More than 10,000 children in both Westchester and Monroe county are facing poverty as well. 

“As New Yorkers determine how to respond to the pandemic during a precarious city and state budget situation, it is critical not to lose sight of its immediate and long-term effects on child poverty, mental health, and overall well-being,” said United Hospital Fund president Dr. Anthony Shih.

The study includes recommendations for the state in terms of what will be necessary to address the problems created by the pandemic. The researchers behind the report estimate that about $800 million will be needed to cover housing, food, health insurance and remote learning for children in New York. 

While New York Governor Andrew Cuomo has been praised nationally for his work in stopping the virus’ spread after New York City was one of the first places in the country to see extraordinarily high number of deaths. 

Cuomo has also faced withering criticism internally, particularly from Black lawmakers who are livid about what happened during the pandemic.

It took Cuomo and city officials until May to finally begin testing widely in public housing, even as hospitals in Black neighborhoods across Brooklyn and Queens were alarmingly overwhelmed at the height of the pandemic, according to The New York Times.  

“There was a lost opportunity at the beginning and sadly we missed a lot at all levels of government. It wasn’t just from President Donald Trump, who has obviously been a colossal failure. We saw failures on the city and state level. They didn’t act quick enough or bold enough and didn’t change and adapt as the information came in,” Jumaane Williams, a New York City Public Advocate, told The Haitian Times in May.

“When you look at who are the nurses, assistants, sanitations workers and who works in the grocery stores, it becomes clear. It’s disheartening to see that two thirds of the zip codes that were being tested were all in white and wealthier communities while the vast majority of people who are hit the hardest were in Black and Brown communities,” he added.

Black lawmakers in New York were furious when Cuomo decided to create hospital overflow facilities in Manhattan even as the borough saw few hospitalizations and deaths, all while the other boroughs suffered for weeks before any attention was given to them, according to city data. 

Cuomo admitted that the COVID-19 infection and death numbers for Black New Yorkers were high because a disproportionate number of them were essential workers serving in roles at hospitals, restaurants and delivery services. 

But his government was slow to provide protective equipment to those working in essential roles and did not divert away the resources devoted to Manhattan until the worst of the pandemic was already over.

“We failed certain communities, we just simply failed them.
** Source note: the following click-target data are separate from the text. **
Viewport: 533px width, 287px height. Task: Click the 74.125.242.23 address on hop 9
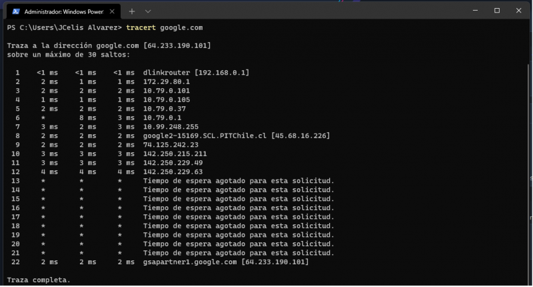(171, 144)
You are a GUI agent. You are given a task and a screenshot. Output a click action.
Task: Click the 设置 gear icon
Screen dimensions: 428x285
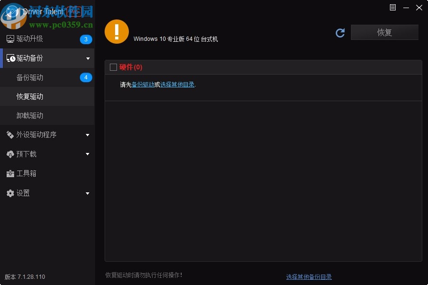(10, 193)
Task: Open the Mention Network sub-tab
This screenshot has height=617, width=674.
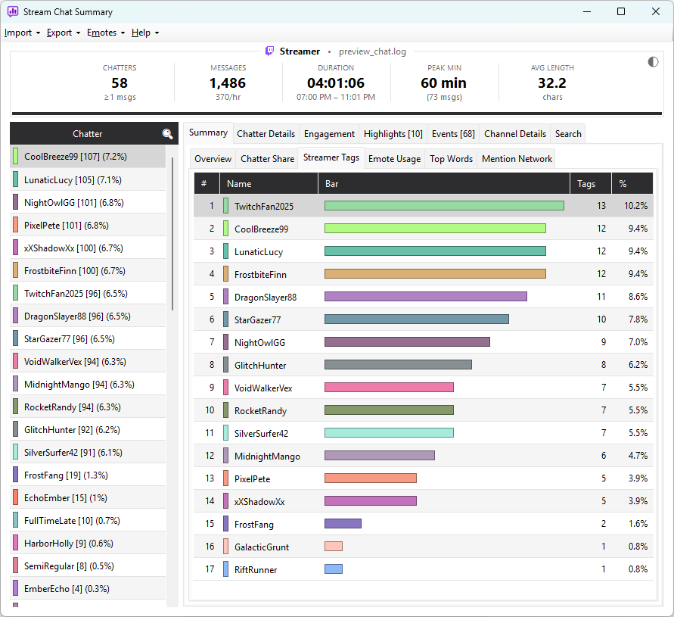Action: click(517, 159)
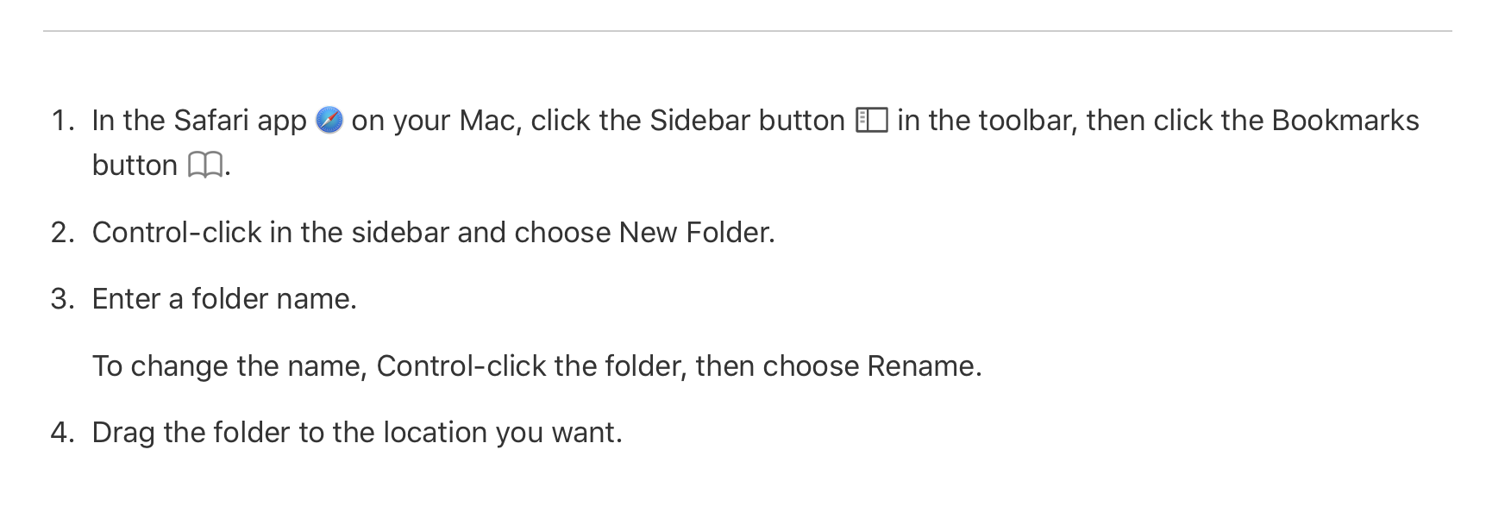Click the "To change the name" phrase
1511x512 pixels.
229,366
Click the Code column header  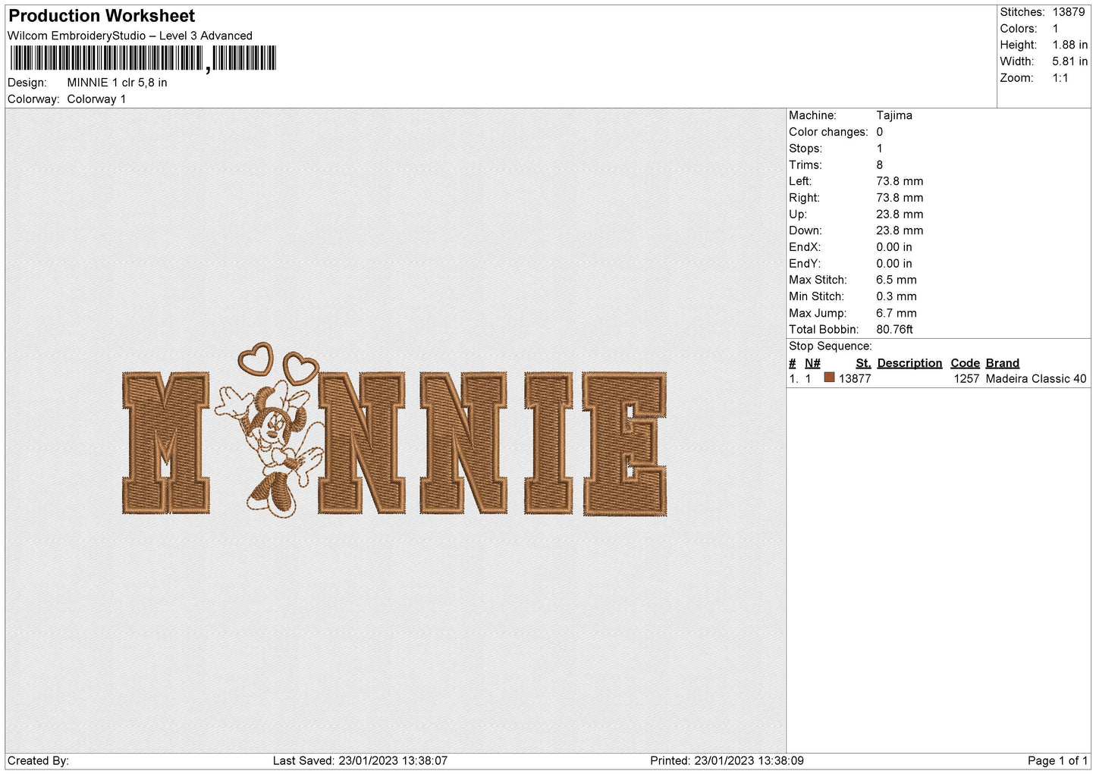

We had no plan for the most vulnerable in our city. We then told the most vulnerable Black and brown communities that they have to go to work to keep the city moving, essentially saying ‘You’re expendable for the real residents of the city,’” Williams added. 

“Seventy-five percent of essential workers are Black and brown. We had a policy for one group of New Yorkers that said stay home and telecommute if you can. And then we told another group that they have to go to work with no personal protective equipment and a large portion of them were Black and brown. A large portion were Caribbean and within that subset, a large portion were Haitian,” Williams said.